Probabilistic fracture mechanics analysis of heat transfer tube in floating nuclear power plant under multiple failure mechanisms

•A probabilistic fracture mechanics integrating Bayesian method failure analysis code is developed.•Failure probability of heat transfer tube in floating nuclear power plant is analyzed.•Multiple failure mechanisms of fatigue and corrosion is investigated.•Uncertainty analysis of input parameters is performed. Floating nuclear power plant (FNPP) is a nuclear plant mounted on a floating platform, designed to power offshore oil and gas drill, island development and remote area. The safety of the facilities is an important issue. Since the heat transfer tube uses seawater as coolant, the leakage of tube will lead to large radioactivity release and serious radioactive consequences to the environment and people, which is also a vital initiating event for reactor probabilistic safety analysis. So a Monte-Carlo-based probabilistic fracture mechanics analysis code is developed to assess the failure probability of a heat transfer tube considering multiple failure mechanisms of fatigue and microbiologically influenced corrosion (MIC).
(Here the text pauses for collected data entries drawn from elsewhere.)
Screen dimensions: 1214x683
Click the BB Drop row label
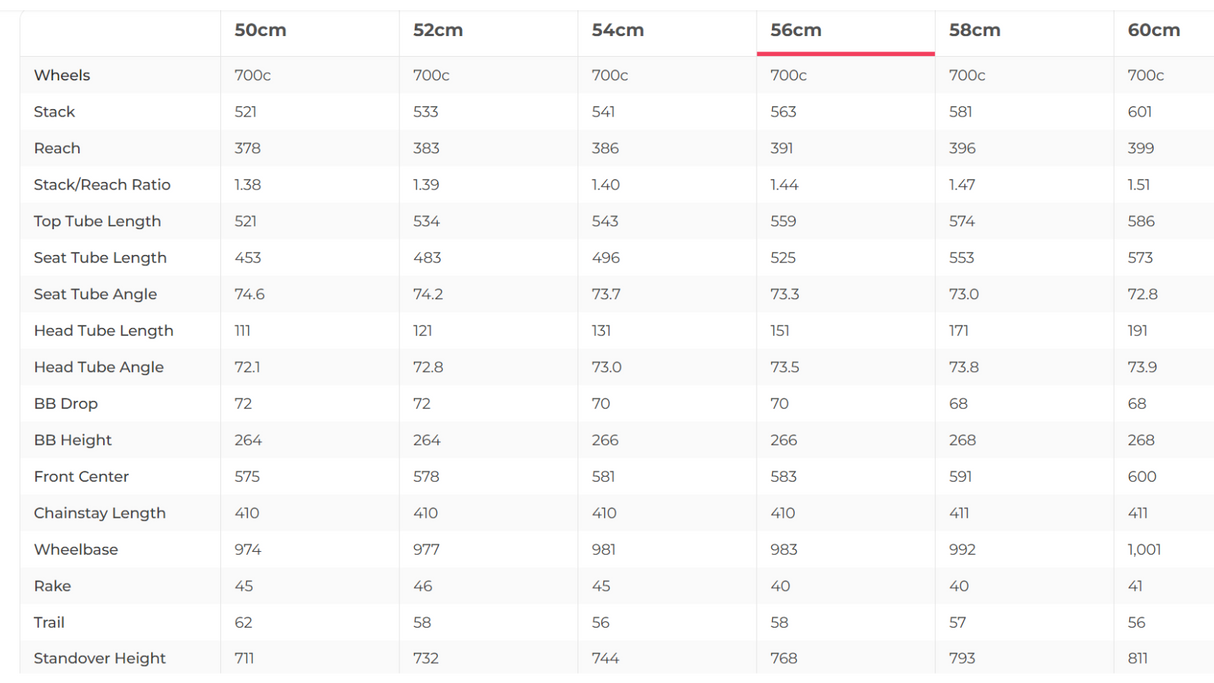pos(66,404)
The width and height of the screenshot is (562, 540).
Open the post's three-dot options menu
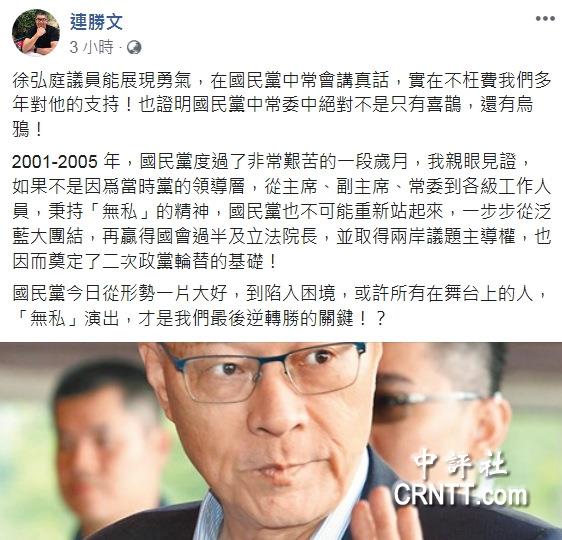point(545,19)
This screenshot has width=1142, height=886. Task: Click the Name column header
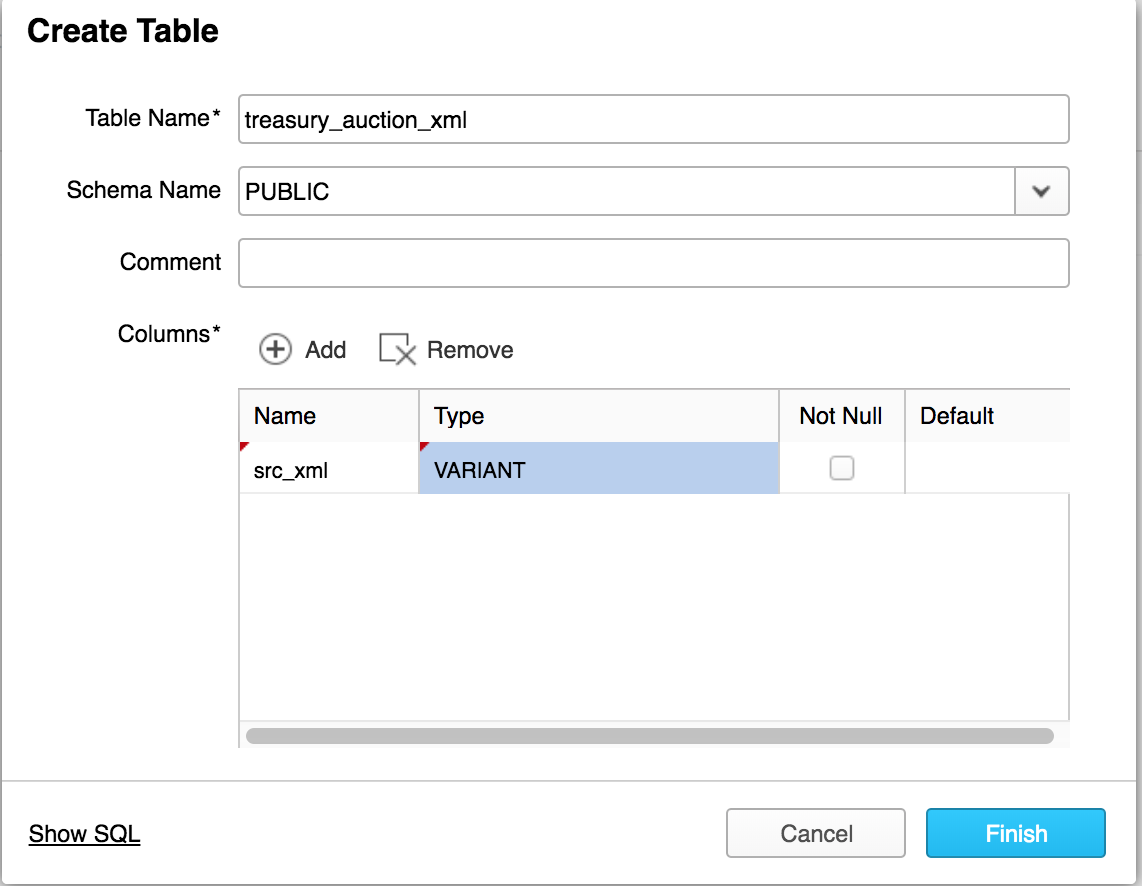(x=328, y=416)
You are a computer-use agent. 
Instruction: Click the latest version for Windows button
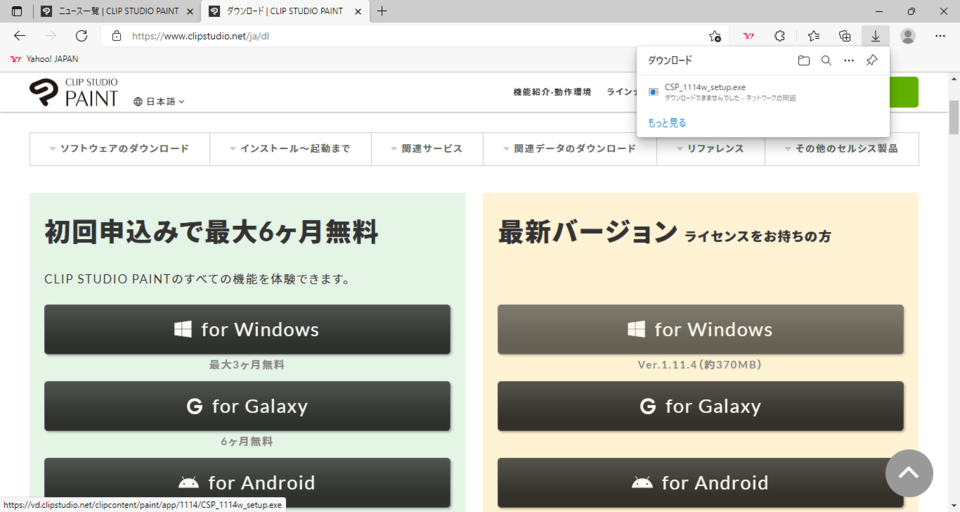click(700, 329)
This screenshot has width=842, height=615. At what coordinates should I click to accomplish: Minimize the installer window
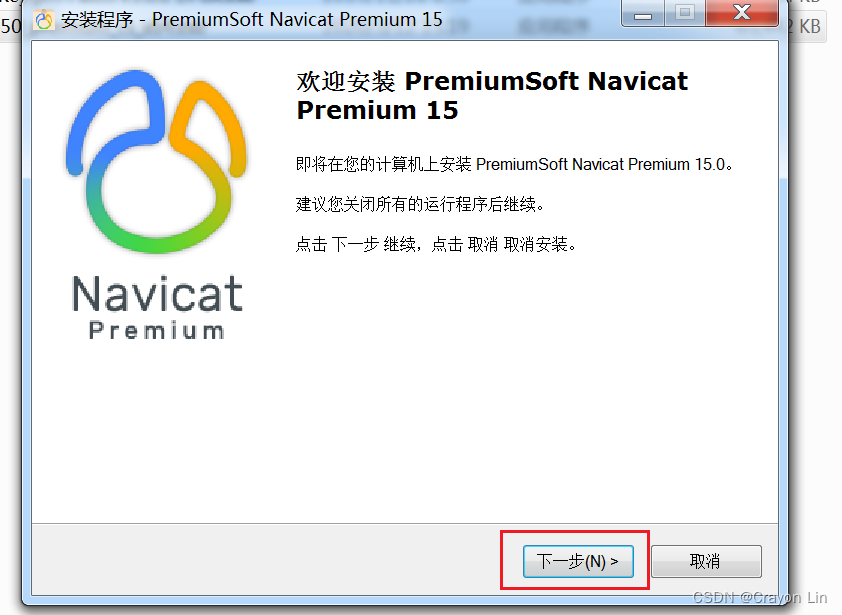(x=643, y=13)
The model simulates crack initiation and crack propagation for large sampling cases, where the crack growth model considers both internal and external surface cracks at the weld. A random shock model is developed to simulate fatigue damage due to wave impacts, and the continue Bayesian network is utilized to model the MIC crack growth. The results show that wave impacts is a major cause of tube failure, and the multiple failure mechanisms increase the double-ended break probability more significantly. Sensitivity analysis indicates that failure probability is more sensitive to the initial crack depth than circumferential length.